(WHAT YOU NEED TO DO) Reproduce the data shown below exactly.

===

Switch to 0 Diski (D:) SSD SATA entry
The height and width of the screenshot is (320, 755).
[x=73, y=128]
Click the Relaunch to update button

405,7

===

(EXERCISE ANSWER)
Switch to 0 Diski (D:) SSD SATA entry
The height and width of the screenshot is (320, 755).
[x=73, y=128]
Click the Relaunch to update button

405,7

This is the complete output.